People who run for office are nothing more than products that expire on election day. Much like how a recommendation engine influences you to purchase a product, election campaigns persuade you to vote and to donate. And every member of the voting public is like an oil well with tons of sensor data being emitted and analyzed in real time. Through the use of real-time streaming technologies like Kafka and modern BI platforms, it’s easy to leverage high-speed data to change a candidate’s position—even if they don’t agree with it—if only to get more votes. Helping them do this as an analytics professional can make you feel dirty.

This is not just a data velocity opportunity; it’s also a data scale and complexity matter. Being able to capture, analyze, and deliver information requires modern data infrastructure as well as a different kind of business intelligence. Elections and campaigns cannot wait for a star schema or a semantic layer to be completed. They need tools that enable them to act fast, on both a national and the street level. They need to be able to rapidly merge disparate data in order to capitalize on your emotional vulnerabilities.

There are many similarities between the business world and political campaigns:

  • Measuring your data heartbeat: Being able to measure the heartbeat of your business is now possible through real-time analytics.
  • Analyzing the voice of the customer: Your customers are speaking to you all the time. Are you listening?
  • Being nimble and being disruptive: Understanding what messages resonate and generate revenue is what matters. It’s no longer “fire and forget” marketing. It’s about changing direction on a dime.
  • Exploring your data and alternative data: Today it takes more than just the data in your shop to be successful. You need to look at other data like weather, social media, and demographics to see unknown correlations and behaviors.

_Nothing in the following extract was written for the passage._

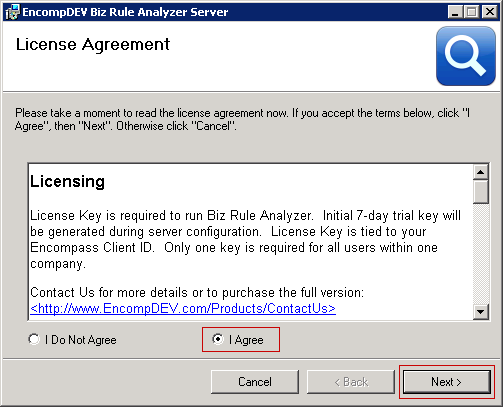Click the license text scrollbar thumb
The width and height of the screenshot is (503, 407).
pyautogui.click(x=481, y=192)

Join John to learn how campaigns use analytics to achieve their mission and explore the technologies they use to address their big data challenges. Along the way, John shares the moral and ethical challenges he faced (soap, lots of soap) and the lessons he learned from politics (without the slime).

Photo of John Thuma

John Thuma

Arcadia Data

John Thuma is director of marketing data at Arcadia Data, where he assists clients in developing solutions that have measurable business impact. With 25 years of field experience, John has developed solutions for multiple vertical industries, including banking and financial services, retail, life sciences, and others.